1. We should pay attention to building spatial reasoning skills in our students. This newly published document from the Ontario Ministry of Education is a gold mine of ideas and conceptual support.
2. We should provide our students with diverse opportunities to experience a math idea in multiple modes and settings. Suzanne Alejandre at The Math Forum and I had a fabulous conversation about this idea in the comments of her post What's in a Touch.
3. The body can have many useful roles in math learning. One of those roles is to act as a "disruption of scale," a phrase I found reading Jasmine Ma's dissertation. Scale disruption generally means that we take familiar math off the page (exploration of polygons or work on a number line, for example) and make it body-scale which has the great potential for helping students build new insights about the math idea in question.

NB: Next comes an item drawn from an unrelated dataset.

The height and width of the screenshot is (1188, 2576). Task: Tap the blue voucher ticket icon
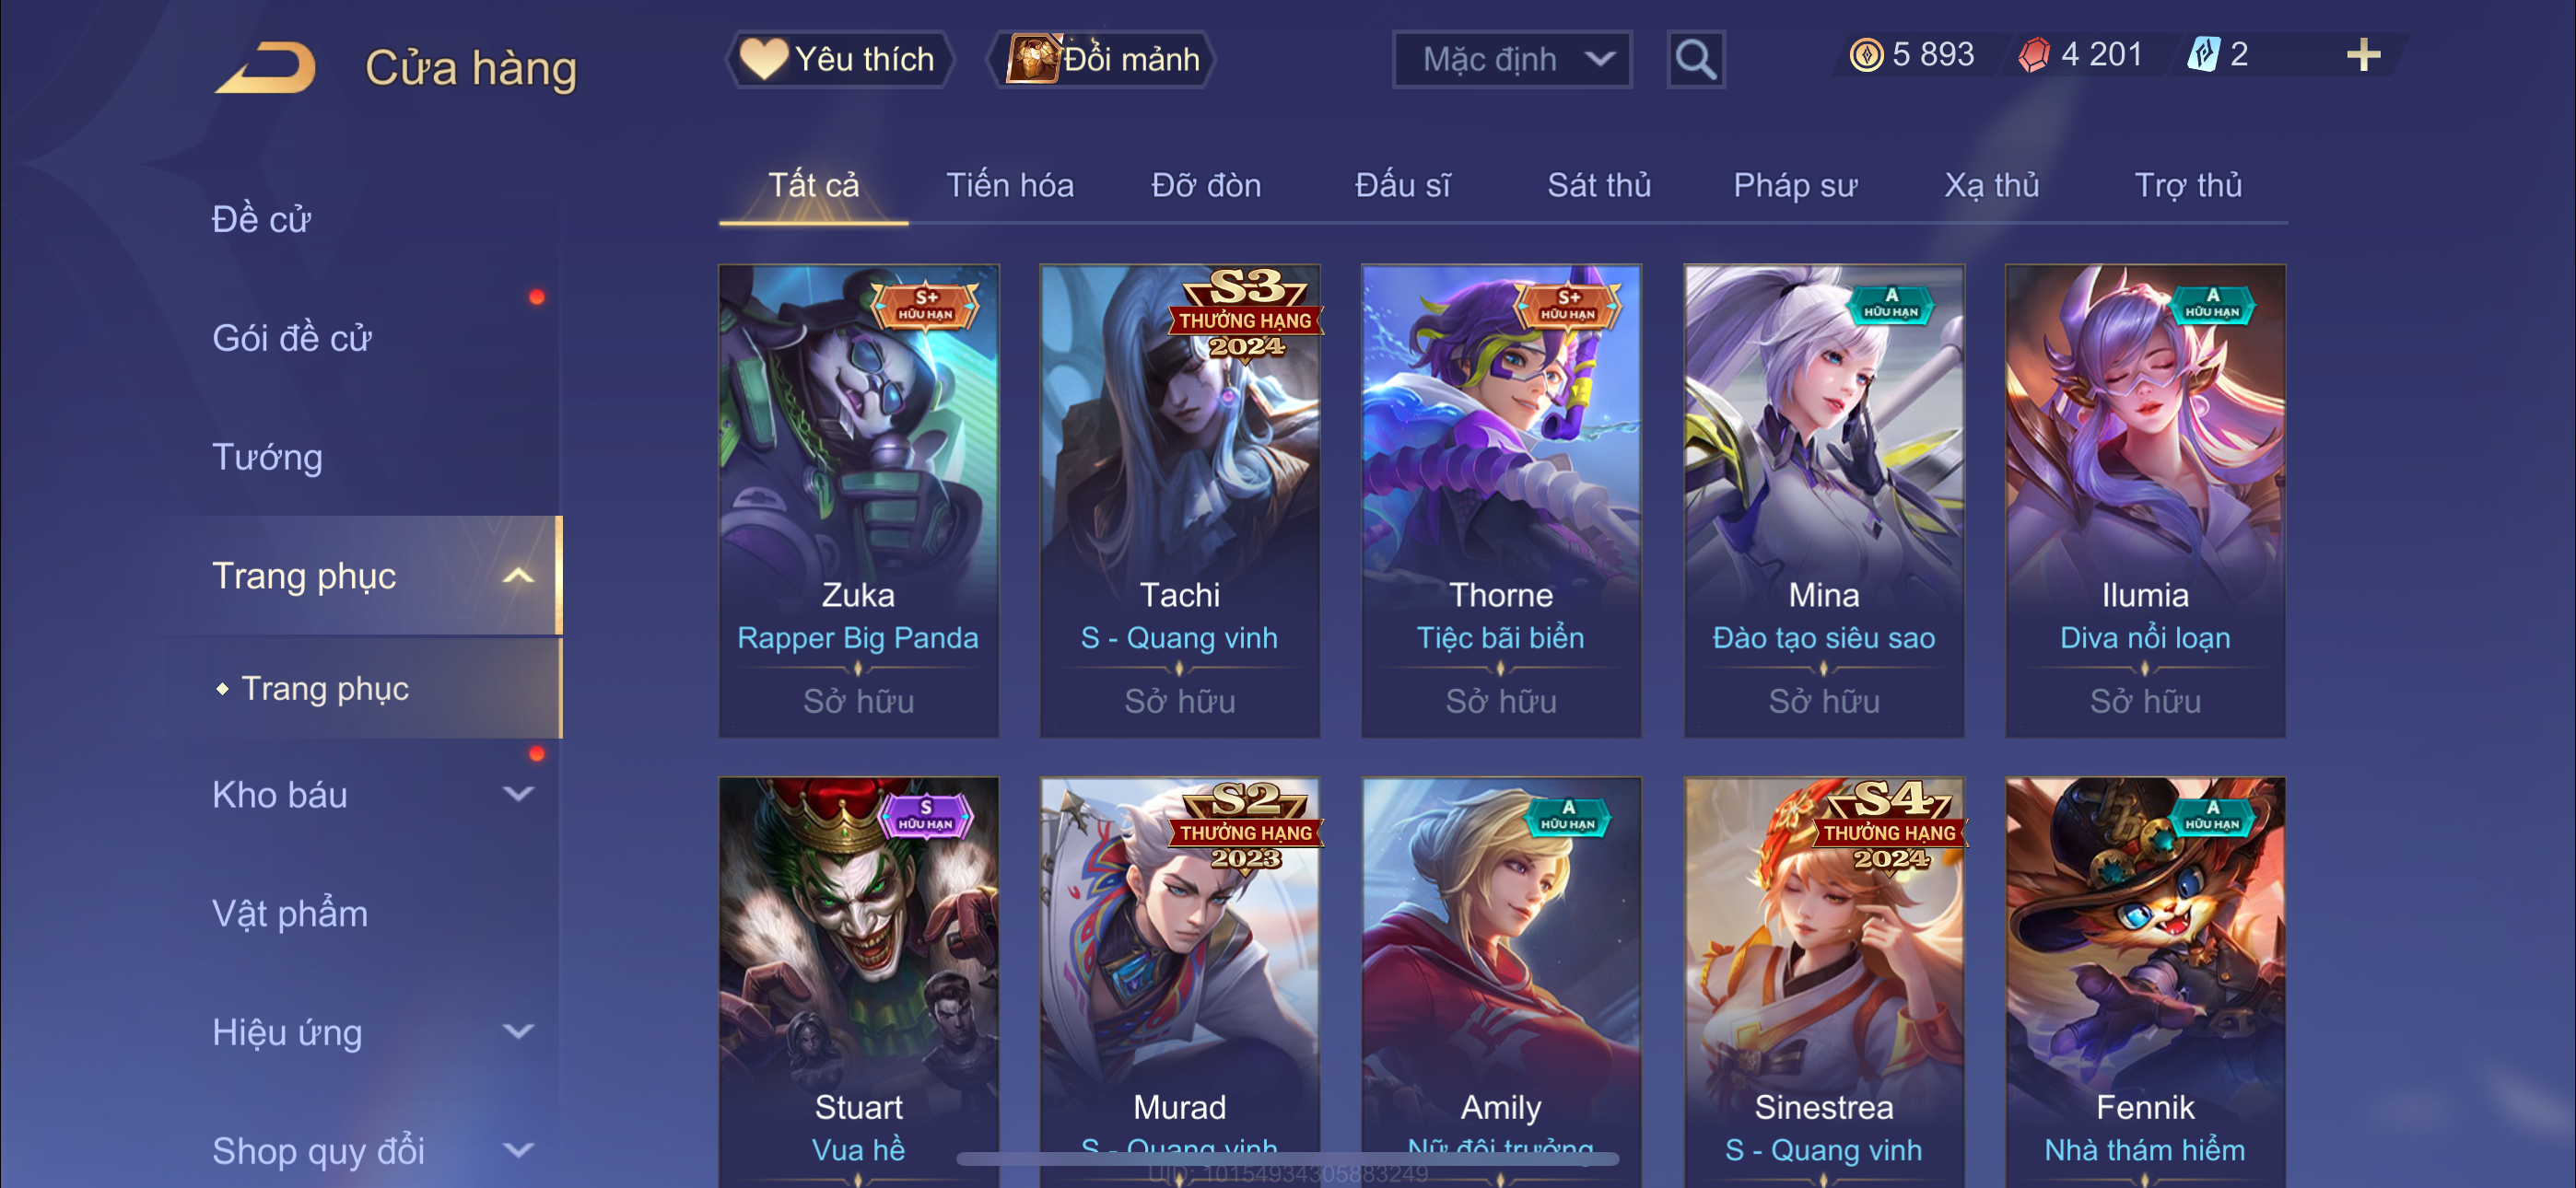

I have LOTS of ideas for these kinds of lessons, but I also think that changing the scale of any lesson, even if it's not at body-scale, can have a positive impact on learning.
Not surprisingly, all this thinking and reading and conversing has influenced what's going on at home.
It turns out encouraging new ways to explore space and changing scale can lead to very interesting and inspiring outcomes!
One day I noticed that my kid, never one for block play but with a penchant for map making and for exploring the world with her whole body, started playing with blocks. It was fun to hang out with her and interact within this new realm; I loved listening to her talk through her building -- definitely a new perspective for both of us!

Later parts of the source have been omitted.